Eligibility Criteria

Inclusion Criteria

•Patients must have metastatic disease of the esophagus, gastroesophageal junction or stomach. Patients with locally recurrent disease who are not deemed eligible for radiation are also permitted.
•Histological, cytologic or radiographic documentation of metastatic adenocarcinoma or squamous cell carcinoma of the esophagus, gastroesophageal junction or stomach. Radiologic, endoscopic, histologic or cytologic evidence of locally recurrent disease is also permitted.
•Patients must be untreated with chemotherapy for metastatic or locally recurrent disease. Prior radiation therapy is permitted.
•Patients must have measurable disease as per RECIST 1.1, defined as at least one lesion that can be accurately measured in at least one dimension (longest diameter to be recorded for non-nodal lesions and short axis for nodal lesions) as \>20 mm with conventional techniques or as \>10 mm with spiral CT scan, MRI, or calipers by clinical exam.
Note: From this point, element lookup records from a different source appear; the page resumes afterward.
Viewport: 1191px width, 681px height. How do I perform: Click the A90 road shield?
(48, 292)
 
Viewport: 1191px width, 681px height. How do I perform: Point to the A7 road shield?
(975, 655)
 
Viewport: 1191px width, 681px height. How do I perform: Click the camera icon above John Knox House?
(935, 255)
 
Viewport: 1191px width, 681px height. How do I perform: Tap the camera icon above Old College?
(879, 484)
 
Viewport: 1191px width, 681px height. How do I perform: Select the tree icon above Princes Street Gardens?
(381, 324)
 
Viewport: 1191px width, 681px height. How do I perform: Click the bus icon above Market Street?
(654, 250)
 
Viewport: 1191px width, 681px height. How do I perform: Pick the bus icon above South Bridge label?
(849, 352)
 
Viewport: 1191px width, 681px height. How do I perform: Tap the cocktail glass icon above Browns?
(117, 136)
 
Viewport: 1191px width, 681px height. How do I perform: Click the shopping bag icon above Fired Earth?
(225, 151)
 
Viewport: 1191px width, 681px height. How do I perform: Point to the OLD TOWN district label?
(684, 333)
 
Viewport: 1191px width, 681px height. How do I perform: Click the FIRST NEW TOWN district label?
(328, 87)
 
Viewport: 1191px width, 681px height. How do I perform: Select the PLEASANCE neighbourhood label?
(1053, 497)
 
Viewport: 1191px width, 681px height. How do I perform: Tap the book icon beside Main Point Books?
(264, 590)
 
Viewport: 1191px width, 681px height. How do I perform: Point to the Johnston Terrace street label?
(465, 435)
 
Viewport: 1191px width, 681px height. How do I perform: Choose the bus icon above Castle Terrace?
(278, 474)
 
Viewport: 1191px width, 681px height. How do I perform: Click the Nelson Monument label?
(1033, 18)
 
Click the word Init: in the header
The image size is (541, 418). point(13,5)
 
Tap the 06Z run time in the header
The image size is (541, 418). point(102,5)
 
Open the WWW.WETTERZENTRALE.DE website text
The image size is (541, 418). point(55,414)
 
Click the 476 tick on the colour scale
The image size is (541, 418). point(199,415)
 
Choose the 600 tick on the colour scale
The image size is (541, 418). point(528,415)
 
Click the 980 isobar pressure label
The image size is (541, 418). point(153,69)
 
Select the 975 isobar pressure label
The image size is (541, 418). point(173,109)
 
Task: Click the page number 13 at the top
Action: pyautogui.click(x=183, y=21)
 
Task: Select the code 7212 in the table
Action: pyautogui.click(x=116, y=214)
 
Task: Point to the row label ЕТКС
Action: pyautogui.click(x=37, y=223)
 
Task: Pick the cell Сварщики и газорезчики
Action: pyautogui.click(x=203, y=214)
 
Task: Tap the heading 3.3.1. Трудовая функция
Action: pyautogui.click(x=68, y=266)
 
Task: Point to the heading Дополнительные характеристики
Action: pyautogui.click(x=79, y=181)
See Section 11 for the evaluation of measurable disease.
•Age \>18 years and ≤ 80 years.
•ECOG performance status \<2 (Karnofsky \>60%, see Appendix A).
•Life expectancy of greater than 3 months.
•Patients must have normal organ and marrow function.
•Patients must not have any of the following conditions:
•Recent major surgery, hormonal therapy (other than replacement) or chemotherapy, within 4 weeks prior to entering the study or those who have not recovered from the adverse events of treatment.

Exclusion Criteria

•Patients who have had chemotherapy or radiotherapy within 4 weeks (6 weeks for nitrosoureas or mitomycin C) prior to entering the study or those who have not recovered from adverse events due to agents administered more than 4 weeks earlier.
•Patients who are receiving any investigational agents.
•Patients with known brain metastases should be excluded from this clinical trial because of their poor prognosis and because they often develop progressive neurologic dysfunction that would confound the evaluation of neurologic and other adverse events.
•History of allergic reactions attributed to compounds of similar chemical or biologic composition to the chemotherapy used in the study.
•Concomitant use of phenytoin, carbamazepine, barbiturates, rifampicin, phenobarbital, or St John's Wort; these drugs induce CYP3A and may decrease levels of taxanes. 5-FU is a strong CYP2C9 inducer, and concomitant use with carvedilol, celecoxib, fosphenytoin, fluoxetine, phenytoin, warfarin and other CYP2C9 substrates should be used with caution.
•Uncontrolled intercurrent illness including, but not limited to, ongoing or active infection, symptomatic congestive heart failure, unstable angina pectoris, unstable cardiac arrhythmia, or psychiatric illness/social situations that would limit compliance with study requirements.
•Pregnant women are excluded from this study because chemotherapy has the potential for teratogenic or abortifacient effects.
•HIV-positive patients on combination antiretroviral therapy are ineligible because of the potential for pharmacokinetic interactions with chemotherapeutic agents. In addition, these patients are at increased risk of lethal infections when treated with marrow-suppressive therapy. Appropriate studies will be undertaken in patients receiving combination antiretroviral therapy when indicated.

Arms & Interventions

Metastatic Esophageal, Gastroesophageal & Gastric Cancer

Participants receive Modified Docetaxel 40mg/m2, Leucovorin 400mg/m2 and Fluorouracil 400mg/m2 on day 1, Fluorouracil 1000mg/m2 per day on days 1 and 2 and Cisplatin 40mg/m2 (or Carboplatin) on day 3 in Patients With Metastatic Esophageal, Gastroesophageal And Gastric Cancer.

Intervention: Docetaxel

Metastatic Esophageal, Gastroesophageal & Gastric Cancer

Intervention: Leucovorin

Metastatic Esophageal, Gastroesophageal & Gastric Cancer

Intervention: Fluorouracil

Metastatic Esophageal, Gastroesophageal & Gastric Cancer

Intervention: Cisplatin

Outcomes

Primary Outcomes

Response

Time Frame: 4 months

Number of participants treated with mDCF with progressive disease (PD), stable disease (SD), partial response (PR), non-complete response and non-progressive disease (non-CR/non-PD), and partial response with progressive disease clinically (PR/PD) as defined by RECIST criteria. Response is compared based on CHFR-methylation status.